Daydream. When winter blues render you incapable of even getting up from your chair, at least you can evoke the most memorable moments from last year’s hunting and fishing. If you’re honest with yourself, you’ll find that these are generally not the hero moments of boating the bass that could swallow a cantaloupe or bagging the buck that everybody in camp hoped would be theirs. No, they will be moments of humiliation or grace or camaraderie that stick in your mind for other reasons, ones that you might not be able to explain. Here are my two.
In early October, I was on stand just at the end of legal shooting light. I’d heard a deer feeding just beyond some thick bushes, its feet
shuffling slowly in the leaves. I froze, waiting for it to come. While I was waiting, a little yellow bird flitted up from the scrub beneath my stand and landed on my chest. It stayed there for about five seconds, fluffing its feathers and whispering something to itself before flying off. I could actually feel its tiny weight against my chest. The deer never came. But I felt the heartbeat of the woods that day.

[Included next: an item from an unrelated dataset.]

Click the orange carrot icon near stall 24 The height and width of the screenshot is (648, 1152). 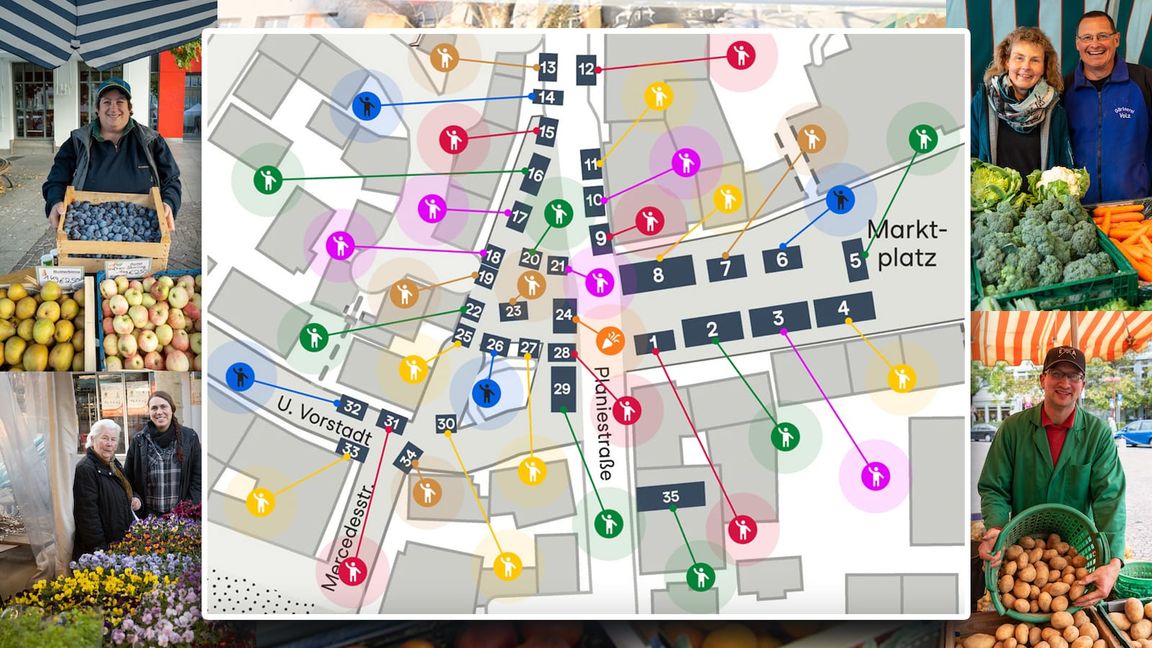(610, 341)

One January morning before dawn I got nailed going 60 in a 45 mph zone in a rural town on my way to the last deer hunt of the year. “What’s the hurry?” asked the cop. Since he had me dead to rights, I opted for the truth. “Just another overanxious deer hunter,” I said. He handed back my license and registration and stood there a moment. “Well,” he said at last. “You aren’t the first one I’ve caught. Just slow down, okay?” I was stunned. It was the first ticket I’d ever beaten in my life. I shot my hand out the window and shook that cop’s hand. Hard.
Oops. The smoke alarm has just gone off by the kitchen. Lunch is served. Hang in there, brother. Spring will be here before you know it.
BUBBLE BOY
Matthew, the seven-year-old son of close friends, was having trouble in school, his mother confided to me at his birthday cookout. Matthew, the kid whose IQ was pushing four digits? She saw the look on my face and rolled her eyes. “Not that kind of trouble. It’s the social part.”
He’d been different from the beginning—a grown-up intellect attached to a child’s body. Matty had the self-defense instincts of a manatee. He was the kind of boy that schoolyard bullies sharpened their teeth on. The thought of it made me wince. She told me that at recess, while the other first graders played cops and robbers, Matty tried to organize the stragglers into his current obsession: a reenactment of Stonewall Jackson’s valley campaign.